「……なーにやってんだかな」
見上げる青い空の先に一筋の黒煙が上がっている。
仁王は唇を歪めてコックピットの中で呟いた。身体のそこかしこが動かさずともずくずくと痛んでいた。
最後の最後に形勢逆転、近距離から放ったアームバズーカ砲の出力に押しやられた敵機体の走行線が二本、開けた森の乾いた土の上に続いていた。
爆発したと思われる敵機体はここからでは視認は不可能だ。
まだ生きている機体のコントロールパネルを片手で操作して、レーダーとサーモを展開した。
先ほどまで点滅していた敵機体を示す青のデルタマークは消えている。サーモの反応も見られない。近くに人間はもちろん、小動物の類の熱源もない。
今ではどこの軍事国もこぞって新型の開発に取り組み、軍力の中心としている人型兵器のコックピットには緊急脱出機能があり、よほどの損傷損壊を負わない限り、脱出ボタンを押せばコックピッド部分が機体から離れ、緊急射出することにより脱出することが出来る。
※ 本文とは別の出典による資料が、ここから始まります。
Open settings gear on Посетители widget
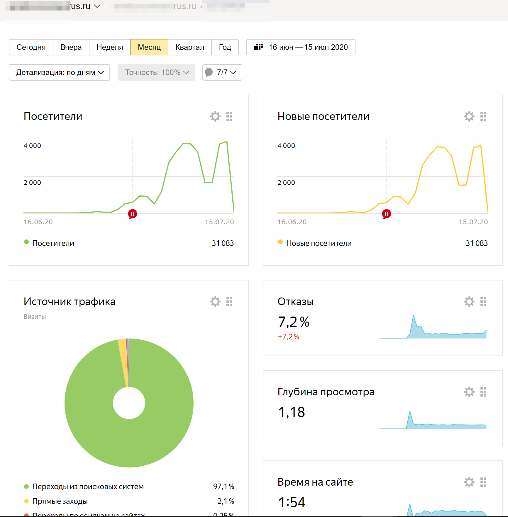 (215, 116)
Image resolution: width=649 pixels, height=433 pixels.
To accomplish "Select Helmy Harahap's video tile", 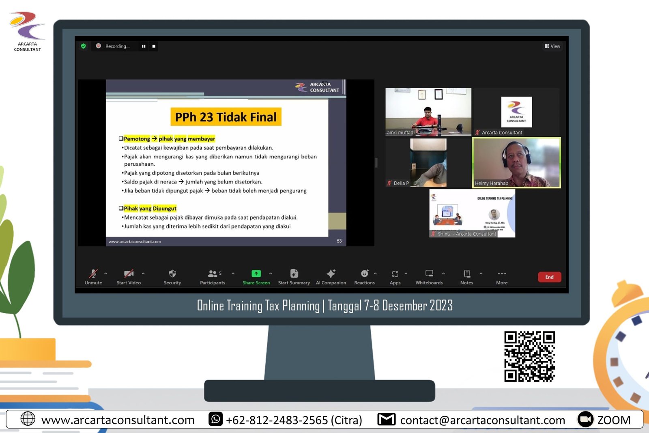I will (516, 162).
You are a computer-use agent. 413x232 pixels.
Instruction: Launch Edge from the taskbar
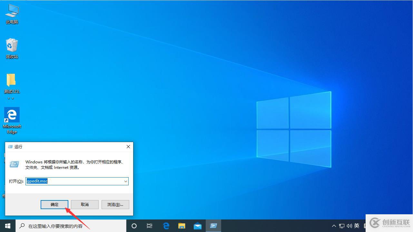(166, 226)
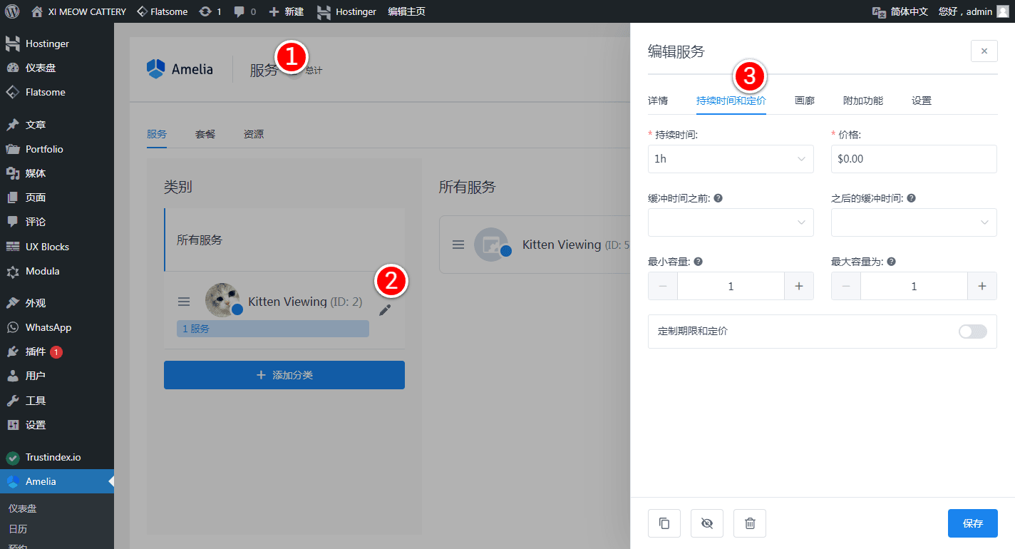The height and width of the screenshot is (549, 1015).
Task: Open the WordPress logo menu in the admin bar
Action: 11,11
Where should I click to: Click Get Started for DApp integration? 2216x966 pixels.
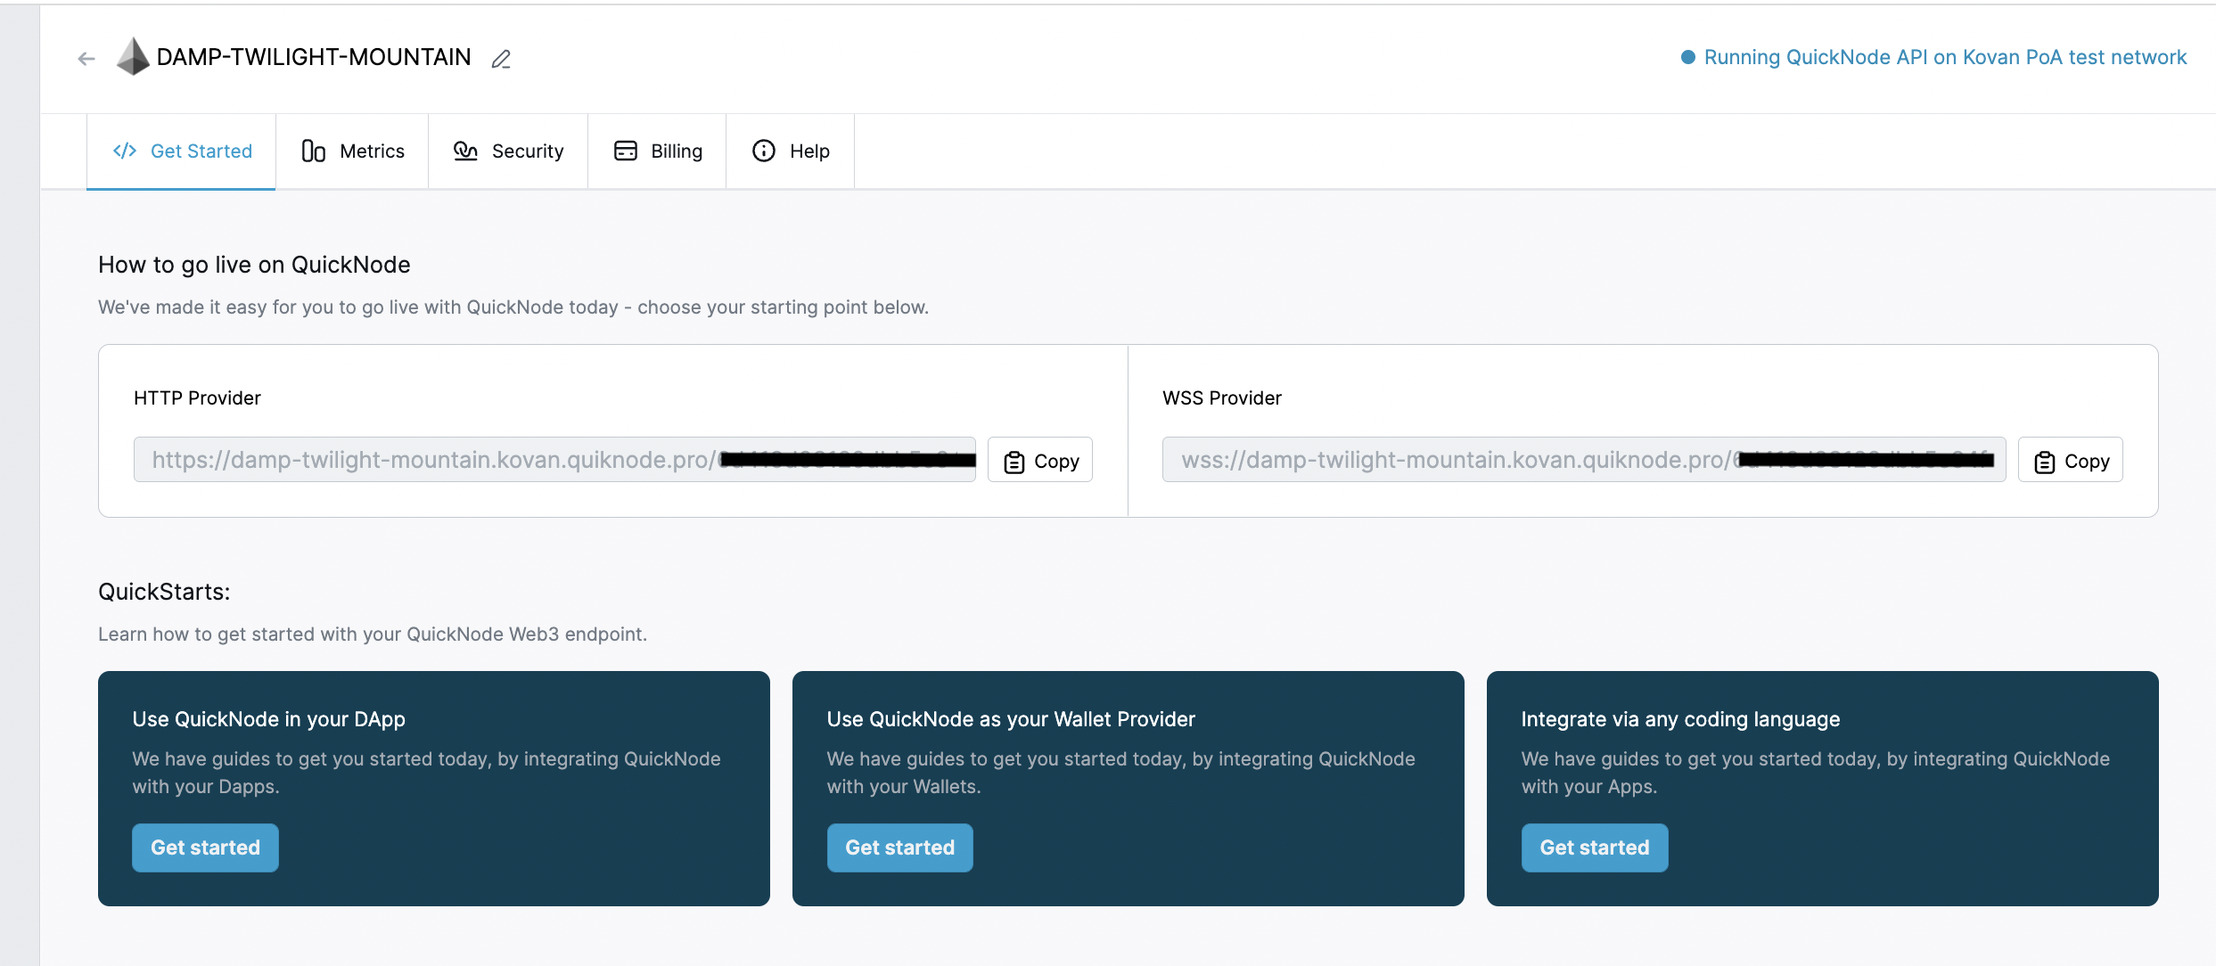point(205,847)
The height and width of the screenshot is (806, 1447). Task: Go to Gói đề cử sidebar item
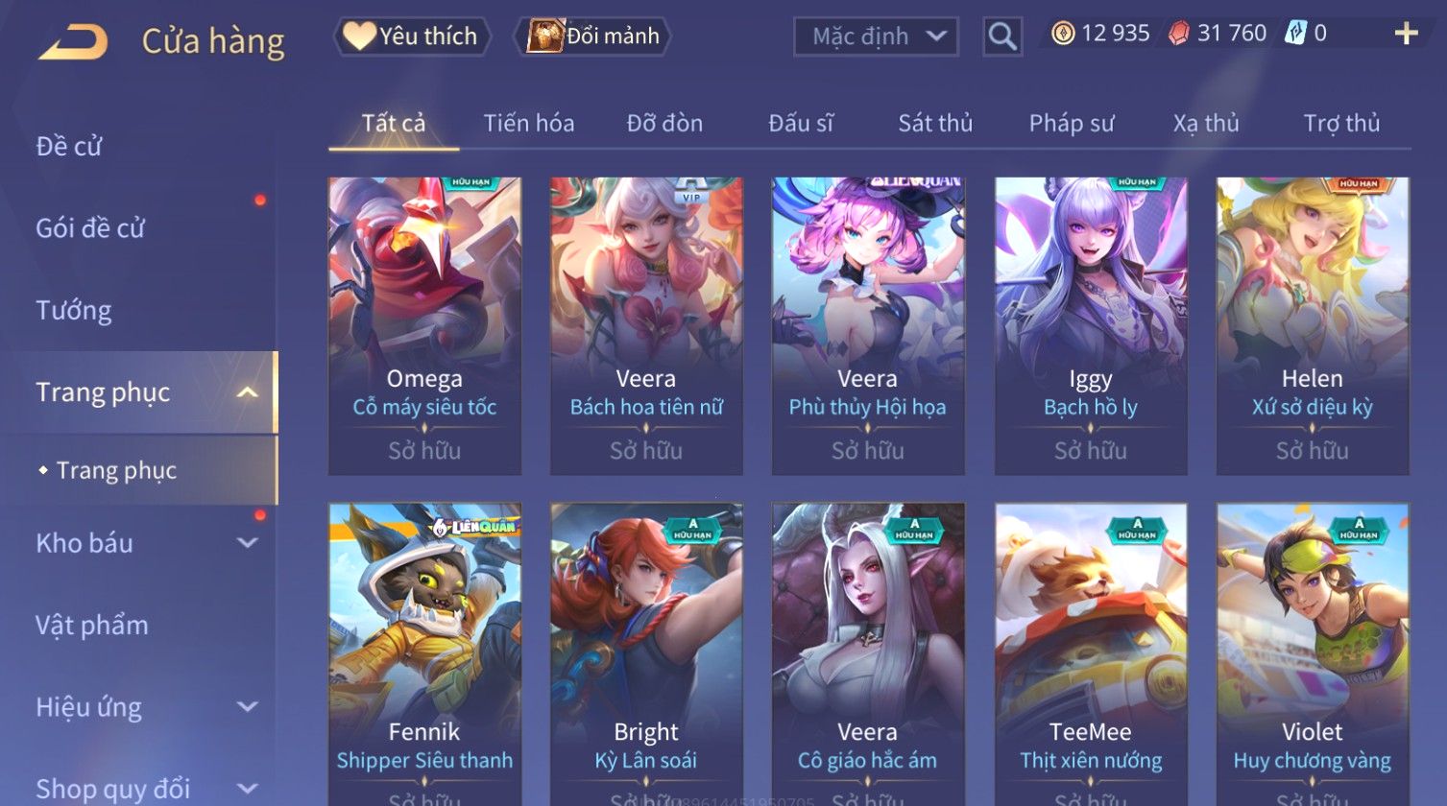pos(90,228)
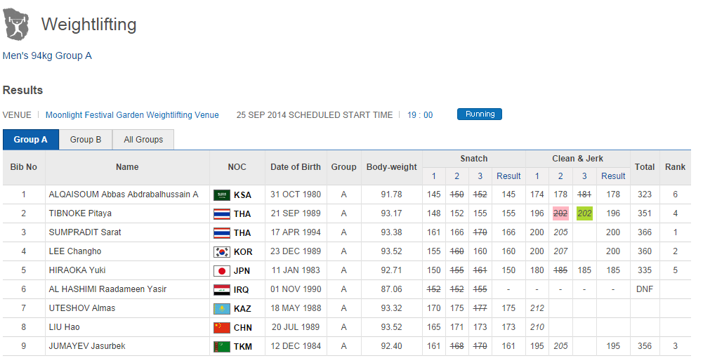This screenshot has height=363, width=703.
Task: Click the China flag icon
Action: click(x=221, y=327)
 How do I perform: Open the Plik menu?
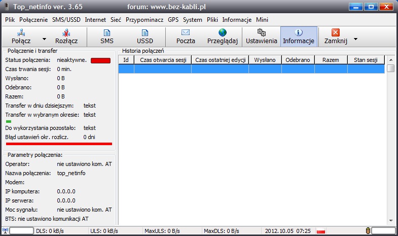[11, 20]
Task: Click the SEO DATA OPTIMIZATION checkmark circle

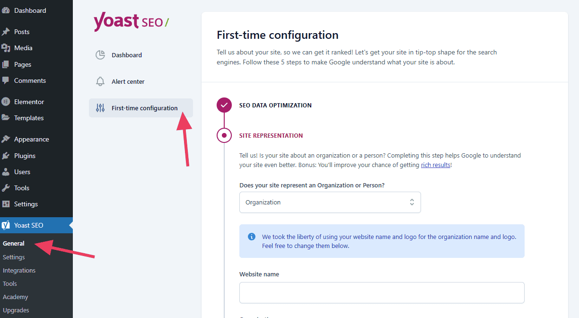Action: 224,105
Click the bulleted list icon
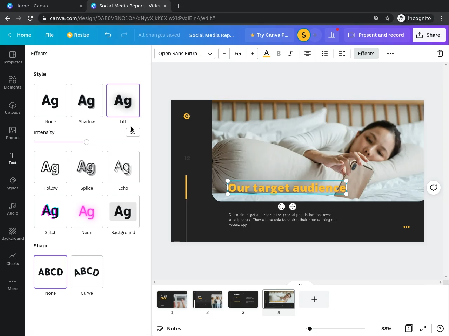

しかし、見ていた限り、コックピッドが射出された様子をあの煙の向こうに見ることはなく、操縦者ごと機体は吹っ飛んだだろうと仁王は確信に近く思う。バズーカ砲は丁度コックピットの部分、人型兵器の胸部に命中させたのだからそれはほぼ間違いなかった。
さらにレーダーを操作して広範囲を索敵したが、反応は何もない。味方の識別信号も感知できなかった。
まあそれはいいといやいいんだがねえ、と仁王は腹の中で呟いてコントロールパネルを閉じようとしたが思いとどまって、救助信号の発信を開始させると、やるべきことはやったというように一息ついてパネルを閉じた。
システムはこそまだダウンはしていなかったが、戦闘機として役に立たないという時点でがらくたも同然と化した。
先の戦闘で両脚を潰されてしまったのだ。脚がなくては人型兵器は歩くことも出来ない。
左腕も肘の連結部分から先が爆発でも起こしたかのようにもげている。アームが耐え切れないほどにバズーカ砲の出力を上げたせいだ。
もちろん通常の状態で撃つならばこんなことにはならない。けれど、これが最後の一撃になると判断した仁王は、とっさにコントロールパネルを操り、出せるぎりぎりのエネルギーに設定を変えたのだ。
そして、潰れた両脚では放ったその衝撃に耐えられず、仁王の機体は後ろへ大きく吹っ飛び背中から地面に落ち、転がる中で、仁王自身もコックピッドの中で激しく身体を打ちつけたというわけだった。
敵を撃破したはいいけれど、こちらはこちらで操縦者も機体も手負いの状態。
次に現れる者次第では俺の命運も尽きたな、などと他人事のように仁王は考えながら、後ろへ傾いたコックピットでシートに身体を預けた。
空は、何ものにもかえがたく、青かった。
ここは空白地帯、目下冷戦状態にある三国のどの国境線にも接する、緊張が支配する支配者なき土地だ。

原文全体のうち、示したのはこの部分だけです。